Segment Start: SUPPLIED DATA

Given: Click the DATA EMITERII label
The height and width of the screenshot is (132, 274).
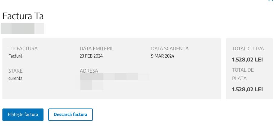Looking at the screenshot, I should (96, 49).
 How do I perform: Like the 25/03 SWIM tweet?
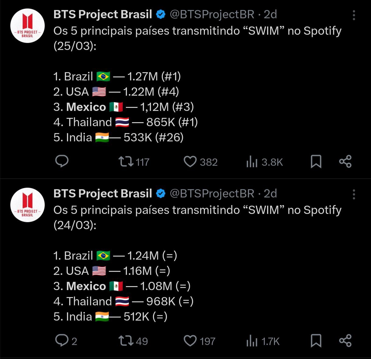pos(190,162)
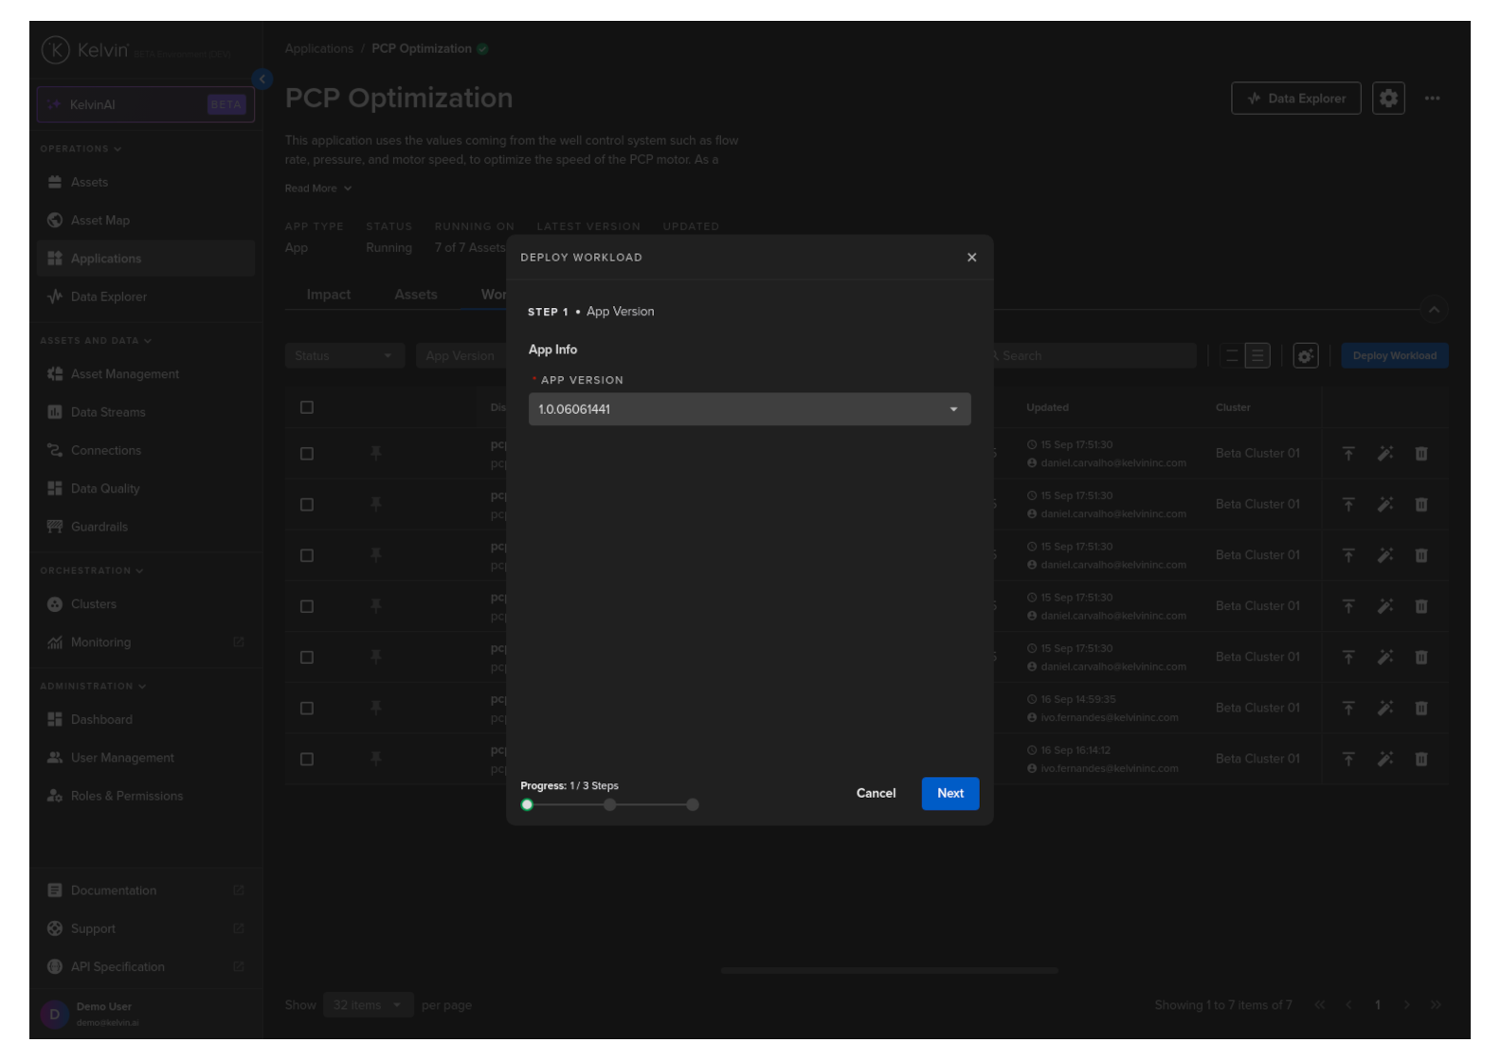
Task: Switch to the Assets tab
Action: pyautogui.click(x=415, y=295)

Segment End: SUPPLIED DATA
Segment Start: SUPPLIED DATA

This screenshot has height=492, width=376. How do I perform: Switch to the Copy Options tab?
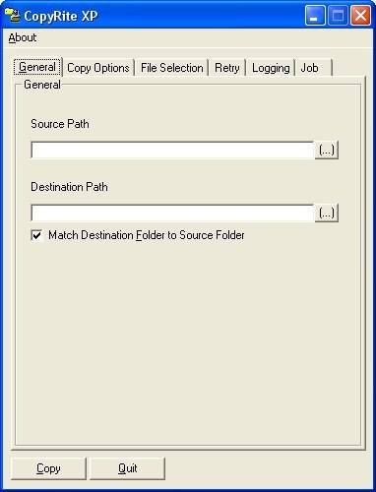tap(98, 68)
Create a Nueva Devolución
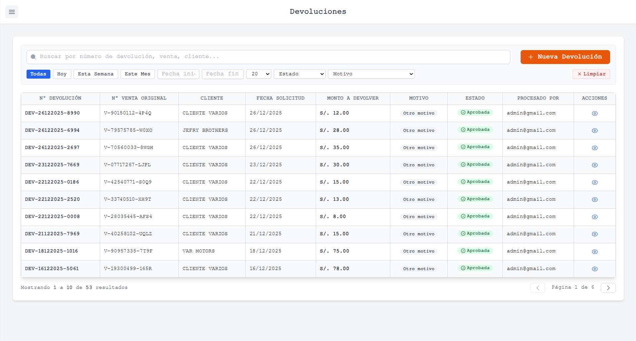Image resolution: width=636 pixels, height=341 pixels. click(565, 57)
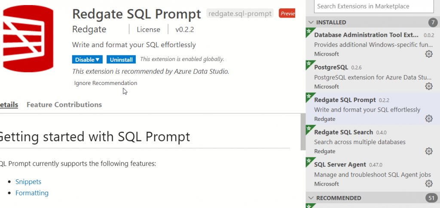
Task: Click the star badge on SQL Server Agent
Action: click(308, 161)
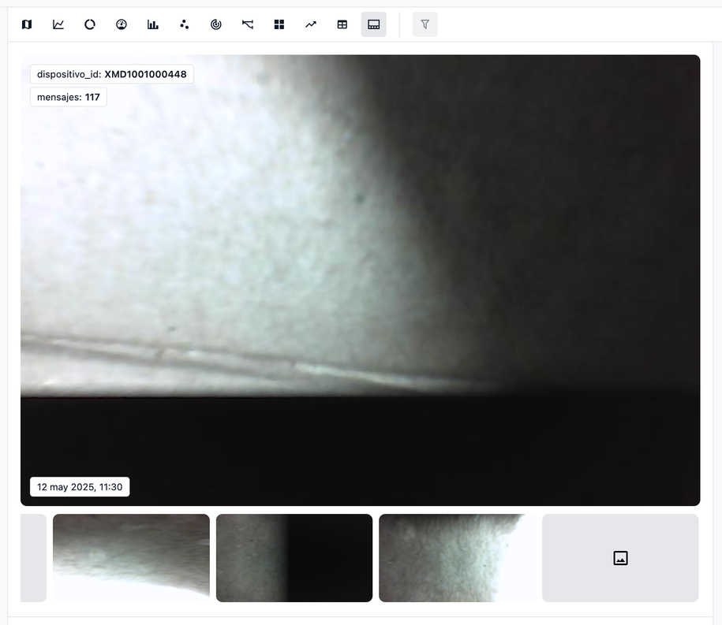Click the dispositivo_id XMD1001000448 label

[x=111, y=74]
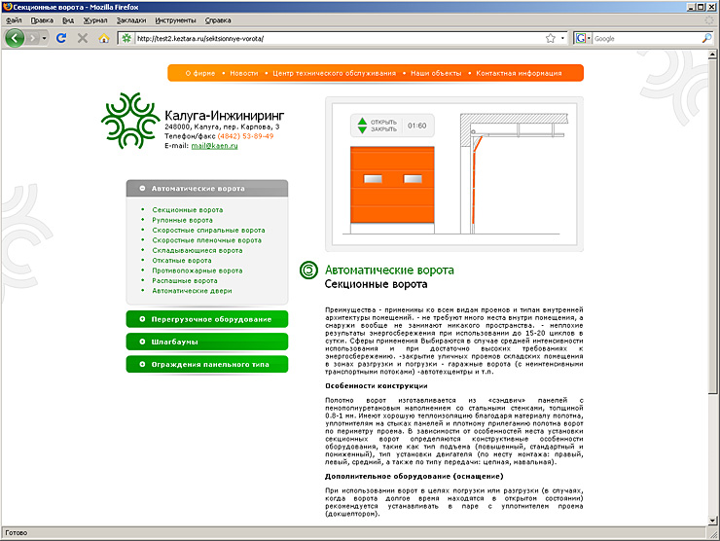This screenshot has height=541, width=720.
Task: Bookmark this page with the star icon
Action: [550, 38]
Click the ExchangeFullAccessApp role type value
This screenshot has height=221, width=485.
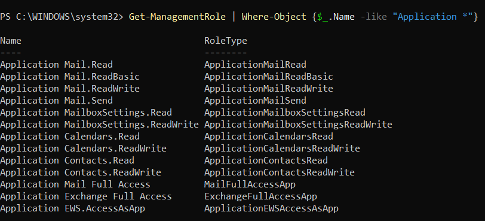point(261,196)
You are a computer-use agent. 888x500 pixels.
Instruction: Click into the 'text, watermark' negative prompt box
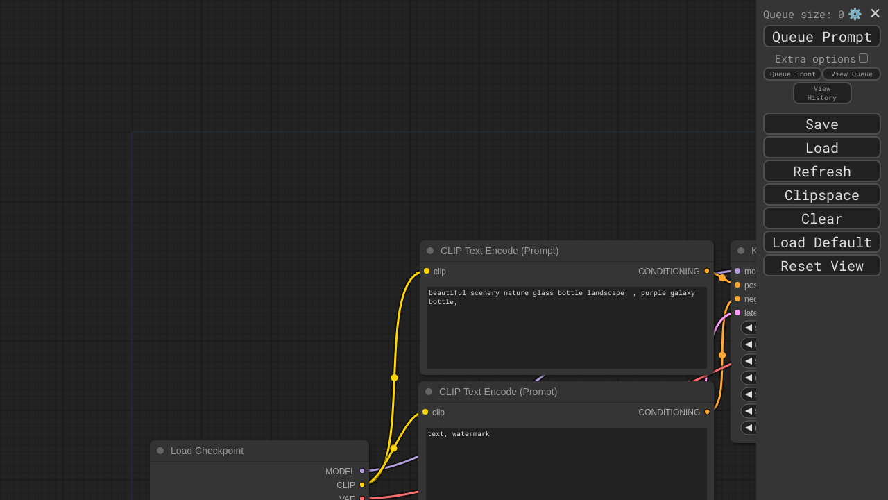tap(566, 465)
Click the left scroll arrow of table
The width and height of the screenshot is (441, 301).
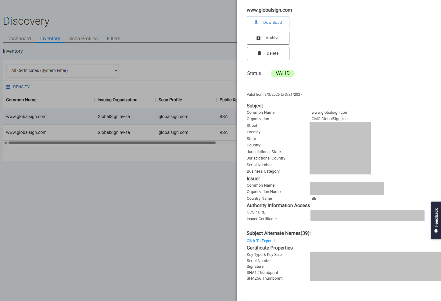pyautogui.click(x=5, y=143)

Segment End: SUPPLIED DATA

PROMPT: Only one stretch of the data is wanted: write out exactly the lines from the one holding "Create a Nueva Devolución" through the one holding "Click the ExchangeFullAccessApp", both included, without the pictures.

EXERCISE ANSWER:
Create a Nueva Devolución
Image resolution: width=636 pixels, height=341 pixels. click(565, 57)
Task: Click the star badge on SQL Server Agent
Action: click(308, 161)
Click the dispositivo_id XMD1001000448 label

[x=111, y=74]
This screenshot has height=541, width=720.
Task: Bookmark this page with the star icon
Action: [550, 38]
Click the ExchangeFullAccessApp role type value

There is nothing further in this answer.